The main goal of WP4 is to establish a scientifically sound long-term monitoring programme during the environmentally friendly underwater delaboration of dumped munitions and in addition to ensure the protection of the affected ecosystem during all phases of the project.


For the first time in the world, it has been possible to establish an active biomonitoring with mussels in a munition dumping  ground and to prove that TNT and its metabolites from sunken explosives pass into the mussels tissue.

For this purpose moorings with mussel bags on the seabed and in one meter of ground height were deployed at defined distances around a pile of about 70 moored mines with the aid of research divers. Another mooring has been installed in an area where targeted explosions scattered large quantities of explosives (hexanite) on the seabed (see figure).

Fig1: For our investigations we constructed  moorings with two mussel bags at each mooring and placed these moorings adjacent to the corroding mines in Kolberger Heide near Kiel Bay. • Mussels are placed next to the mines in two different water depths • Mussels are recovered several month after deployment.


The mussels were replaced at intervals of approximately three months and analysed in our laboratory after extraction with GC/MS-MS on their body burden with explosives. In mussels, deployed at the mine mound, we found amounts of 4-ADNT up to 10 ng/g wet weight (Appel et al., 2018). In mussels, directly deployed at open hexanite, TNT and the metabolites 2-ADNT and 4-ADNT could be detected. The total content of explosives is with approximately 300 ng/g mussel tissue wet weight 30 times higher than in mussels exposed at the mine mound (Strehse et al., 2017)Thus, loose explosives on the seafloor dispense noticeably higher amounts of toxic chemicals into its environment than explosives in corroding containers.  With this system, we proved unequivocally that these toxic explosives accumulate in the marine biota resp. in the marine food chain and thereby pose a possible risk to the marine ecosphere and human health.

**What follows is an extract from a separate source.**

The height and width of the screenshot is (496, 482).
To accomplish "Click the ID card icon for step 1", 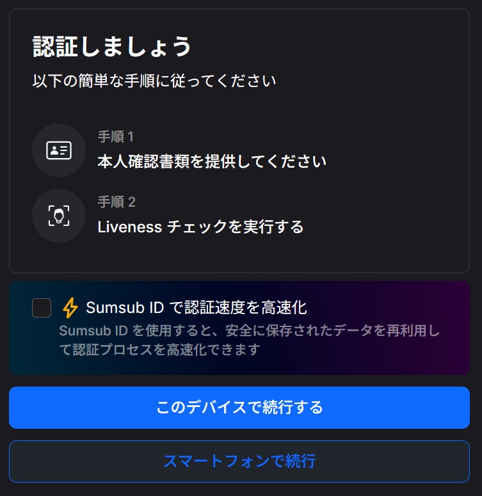I will [x=59, y=150].
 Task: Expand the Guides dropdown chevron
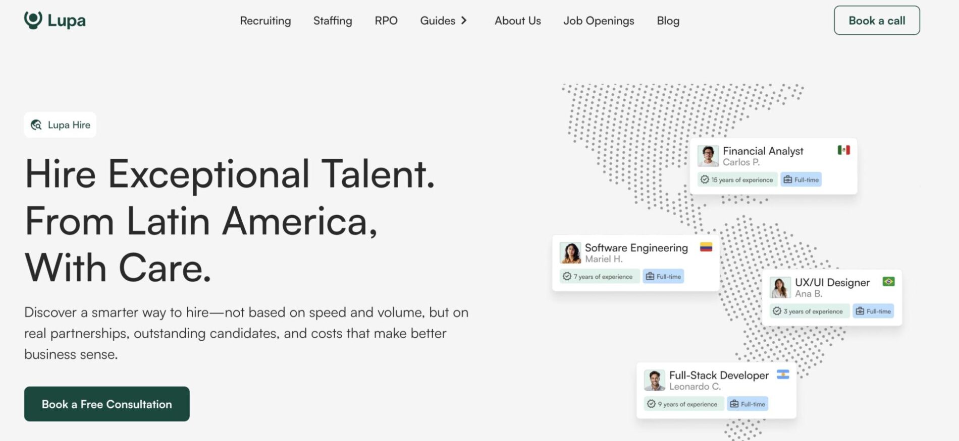[464, 21]
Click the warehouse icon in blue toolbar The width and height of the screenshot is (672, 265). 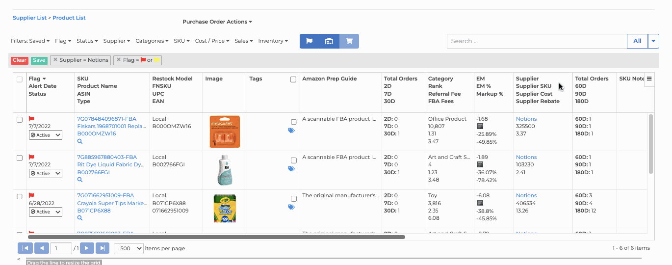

Fig.2: Left: Mussels (Mytilus edulis) were placed at different distances to a mine mound, as indicated by the red dots and collected after about three months. The TNT metabolite 4-amino-2,6-dinitrotoluene (4-ADNT) was detected in mussels in concentrations of 3-8 ng/g (wet weight) at mooring positions 1-6. TNT itself as well as 2-ADNT were not detected. No trend or concentration gradient was observed with respect to distance or mussel placement at 0 m or 1 m above ground. [Exposition December 2016 – March 2017, 92 days] Right: The picture shows the position of a mooring (indicated by a white cross) near a piece of unexploded hexanite lying on the sea floor. Craters caused by controlled detonations during delaboration work in the southern part of the study area are visible in direct vicinity. © M. Kampmeier/Geomar. In addition to 4-ADNT, we were now able to detect TNT itself as well as two other metabolites: 2-ADNT and 2,4-DA-6-NT (2,4-diamino-6-nitrotoluene). Interestingly, we found more than 25 times as many 4-ADNT as in the mussels directly at the mines (moorings 1-6). Summing up the contents of all STVs of mooring 7 results in more than 50 times as much STV as the mussels have on average at moorings 1 - 6.



D. Appel, J.S. Strehse, H.-J. Martin, E. Maser, „Bioaccumulation of 2,4,6-trinitrotoluene (TNT) and its metabolites leaking from corroded munition in transplanted blue mussels (M. edulis)”, Marine Pollution Bulletin, 135, p. 1072 ff., 2018.

J. S. Strehse, D. Appel, C. Geist, H.-J. Martin und E. Maser, „Biomonitoring of 2,4,6-trinitrotoluene and degradation products in the marine environment with transplanted blue mussels (M. edulis),“ Toxicology, 390, p. 117 ff., 2017.